## Source passage

╔══

# YouTube and its prompting about G+



## danni (Sep 24, 2013)

Hey there!

Does anyone know, how I can get that really annoying prompting to go away permanently? It keeps popping up everynow and then (I just refresh the page) I dont want a G+ profile (every options leads to G+ creation) !


----------



## MannDude (Sep 24, 2013)

You mean this:



Image pulled from Reddit.


----------



## danni (Sep 24, 2013)




----------



## MannDude (Sep 24, 2013)

Ah, oh wow. They're pushing heavy. Google+ isn't all that great to be honest, you're not missing out on much. But I'd be annoyed to no end about those notices.

I've got two active Google accounts. In FireFox I am logged into one, which includes Google+ and in Chrome, logged into a different one that I mainly use for YouTube and gmail. I never get the notice on my alternate one, but looking into it, I've already got a G+ account for that too. I don't recall setting one up, but I must have.

Wish there were more Google alternatives. Vimeo, DailyMotion and LiveLeak are all great and all... but still very small content as compared to YouTube.


----------



## GIANT_CRAB (Sep 24, 2013)

I shit you not, Youtube is the second largest/most used search engine.
If you post content on Youtube, there's a high chance of it getting viewed by at least 2 people.

The largest/most used search engine is Google, of course.


----------



## Aldryic C'boas (Sep 24, 2013)

MannDude said:


> Wish there were more Google alternatives. Vimeo, DailyMotion and LiveLeak are all great and all... but still very small content as compared to YouTube.


DailyMotion is more than just porn and ads? >_>



MannDude said:


> I never get the notice on my alternate one, but looking into it, I've already got a G+ account for that too. I don't recall setting one up, but I must have.

╚══

## Record list

╔══

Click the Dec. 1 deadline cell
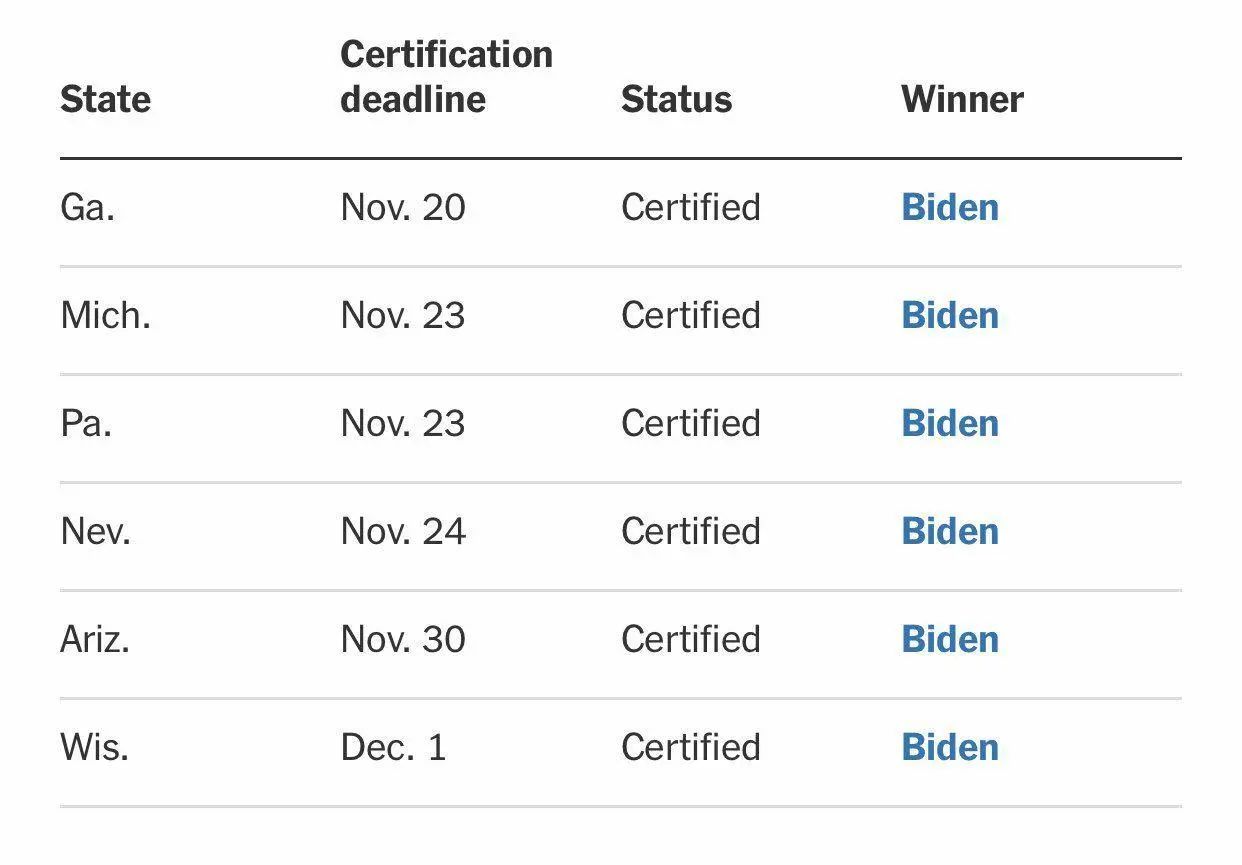Screen dimensions: 1242x865 coord(393,747)
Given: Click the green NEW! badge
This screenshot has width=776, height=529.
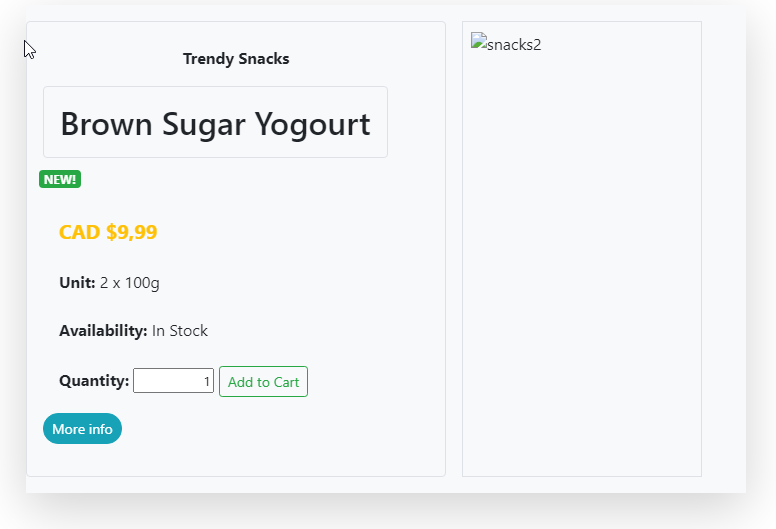Looking at the screenshot, I should 60,179.
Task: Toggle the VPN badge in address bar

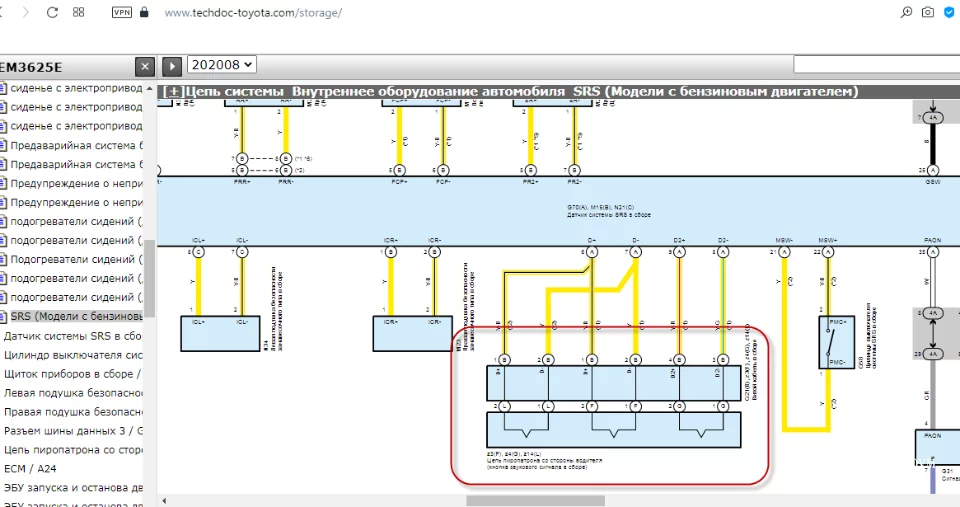Action: coord(121,12)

╚══

## Task set
(1) Answer these questions about the forum thread on YouTube's Google+ prompt:
(a) In which browser is MannDude logged into the account that includes Google+?
(b) Which three sites does MannDude list as alternatives to YouTube?
(c) Which search engine does GIANT_CRAB call the largest?
(2) Carry on the forum thread about YouTube's Google+ prompt, starting after its last quoted line.
The material isn't required for what follows.

## The results
(1)
(a) Firefox
(b) Vimeo, DailyMotion and LiveLeak
(c) Google

(2)
Google has this bad habit of forcing assumptions on what they think you need.  Signing up for a single service (gmail, g+, youtube, etc) will create sister accounts on each tied in service.  If you have a Google Apps account and can manage the domain, just look at how many "Services" are enabled by default -_-;


----------



## MannDude (Sep 24, 2013)

Aldryic C said:


> DailyMotion is more than just porn and ads? >_>
> 
> Google has this bad habit of forcing assumptions on what they think you need.  Signing up for a single service (gmail, g+, youtube, etc) will create sister accounts on each tied in service.  If you have a Google Apps account and can manage the domain, just look at how many "Services" are enabled by default -_-;


Not sure, have never really used DailyMotion. I just see it referenced from time to time when people post videos.


----------



## Shados (Sep 24, 2013)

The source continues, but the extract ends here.